Let $R\subseteq S$ be generated by $\{c_i\}$ and $\{a_{n_i}\}$. Then certainly the elements $a_{n_i}$ are not special (since $a_{n_{i+1}}+c_{i+1}=a_{n_i}$), and so any special elements must be among the $c_i$.
We claim we can choose the indices $n_i$ so that $a_0$ is not generated by any of the $c_i$, from which it follows that $R$ is bad.
To see this, suppose we have chosen $n_j$ for all $j<i$, so that the chosen $c_j$'s do not generate $a_0$. Since there are finitely many $c_j$'s, it follows that there are finitely many possible combinations of coefficients that can generate a sum of less than $a_0$, so we will call this number of combinations $K$.
On the other hand, since each $b_n$ is positive, there is some $k\in \mathbb N$ for which $b_{n_{i-1}+1}>\frac{a_0}{k+1}$, so that a fortiori $\sum_{n= n_{i-1}+1}^mb_n >\frac{a_0}{k+1}$ for all $m>n_{i-1}$.
Now, suppose we choose $n_i>n_{i-1}$. It may be the case that we have $c_1,\dots,c_i$ generate $a_0$, however, if so, we must have the coefficient of $c_i$ be between $1$ and $k$, and there are only $K$ possibilities for the other coefficients, so there are only $kK$ total possibilities for the coefficients that express $a_0$. Therefore, if every possible choice of $n_i$ allows us to generate $a_0$, then there are two choices $n_i'$ and $n_i''$ that allow us to generate $a_0$ with the same coefficients.
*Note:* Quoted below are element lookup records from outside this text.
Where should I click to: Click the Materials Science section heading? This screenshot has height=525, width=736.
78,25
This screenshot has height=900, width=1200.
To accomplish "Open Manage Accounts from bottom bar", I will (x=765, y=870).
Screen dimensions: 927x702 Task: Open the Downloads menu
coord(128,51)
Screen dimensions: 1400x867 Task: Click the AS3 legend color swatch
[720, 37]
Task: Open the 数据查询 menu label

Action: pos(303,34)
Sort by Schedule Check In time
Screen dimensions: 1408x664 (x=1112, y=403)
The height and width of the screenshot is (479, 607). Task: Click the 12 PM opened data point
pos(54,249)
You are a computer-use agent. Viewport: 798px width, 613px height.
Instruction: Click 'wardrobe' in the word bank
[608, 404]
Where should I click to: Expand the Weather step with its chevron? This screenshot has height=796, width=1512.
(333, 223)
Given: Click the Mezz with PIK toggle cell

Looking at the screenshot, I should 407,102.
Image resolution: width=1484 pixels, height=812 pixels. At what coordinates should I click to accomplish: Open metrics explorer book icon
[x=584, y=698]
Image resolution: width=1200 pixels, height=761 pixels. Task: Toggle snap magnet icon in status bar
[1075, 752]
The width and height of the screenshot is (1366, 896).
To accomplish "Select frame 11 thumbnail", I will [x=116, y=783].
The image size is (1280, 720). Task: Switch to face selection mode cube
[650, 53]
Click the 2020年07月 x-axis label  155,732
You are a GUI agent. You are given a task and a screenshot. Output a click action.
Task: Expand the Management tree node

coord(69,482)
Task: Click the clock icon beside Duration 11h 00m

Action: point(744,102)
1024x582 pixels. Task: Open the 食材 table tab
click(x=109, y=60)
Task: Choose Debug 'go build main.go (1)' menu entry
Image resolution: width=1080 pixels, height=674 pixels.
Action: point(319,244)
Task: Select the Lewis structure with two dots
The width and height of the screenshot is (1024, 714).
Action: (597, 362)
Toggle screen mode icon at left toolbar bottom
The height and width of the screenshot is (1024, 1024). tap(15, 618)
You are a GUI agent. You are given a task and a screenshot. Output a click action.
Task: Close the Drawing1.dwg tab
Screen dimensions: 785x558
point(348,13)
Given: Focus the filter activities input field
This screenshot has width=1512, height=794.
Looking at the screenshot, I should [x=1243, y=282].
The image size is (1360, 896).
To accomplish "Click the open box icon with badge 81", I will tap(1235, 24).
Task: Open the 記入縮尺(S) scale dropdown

But this is impossible, since denoting the two corresponding values of $c_i$ as $c_i'$ and $c_i''$, if we have $$a_0=\sum_{k\leq i-1} m_kc_k + m_ic_i' = \sum_{k\leq i-1} m_kc_k + m_ic_i'',$$
then certainly $c_i'=c_i''$, whereby $n_i'=n_i''$. Thus some choice of $n_i$ allows us to continue to avoid generating $a_0$, so the existence of the desired sequence $\{n_i\}$ follows by induction.
(original remark)
This is not an answer, but a remark that is too long for a comment.
A natural way to try to disprove the conjecture (which is implicit in some attempts that have already been made) is to come up with a sequence $a_n$ and $b_n:=a_n-a_{n+1}$, let $S$ be generated by the terms of these sequences, and define some kind of complexity function $\phi\colon S\to \mathbb N$, such that $\phi^{-1}(\{n\})$ is finite for each $n$, and such that whenever $\phi(s_1+s_2)\leq n$ we have $\phi(s_1)\leq n$ and $\phi(s_2)\leq n$.
Given such a $\phi$, one immediately sees that every subsemigroup $R\subseteq S$ is good, since if $r\in R$ is not generated by special elements of $R$, and has $\phi(r)\leq n$, then we have $r=r'+r''$ where WLOG $r'$ is not generated by special elements, and has $\phi(r')\leq n$, and repeating gives us an infinite descending sequence of distinct members of $\bigcup_{k\leq n}\phi^{-1}(\{k\})$, contradicting the finiteness of that set.
However, one can never find such a complexity function $\phi$ in the first place, since we would always have the original infinite sequence $a_n$ whose distinct members all would have to satisfy $\phi(a_n)\leq \phi(a_0)$, so that $\bigcup_{k\leq \phi(a_0)}\phi^{-1}(\{k\})$ is infinite.
This is something to keep in mind for those attempting to construct counter-examples.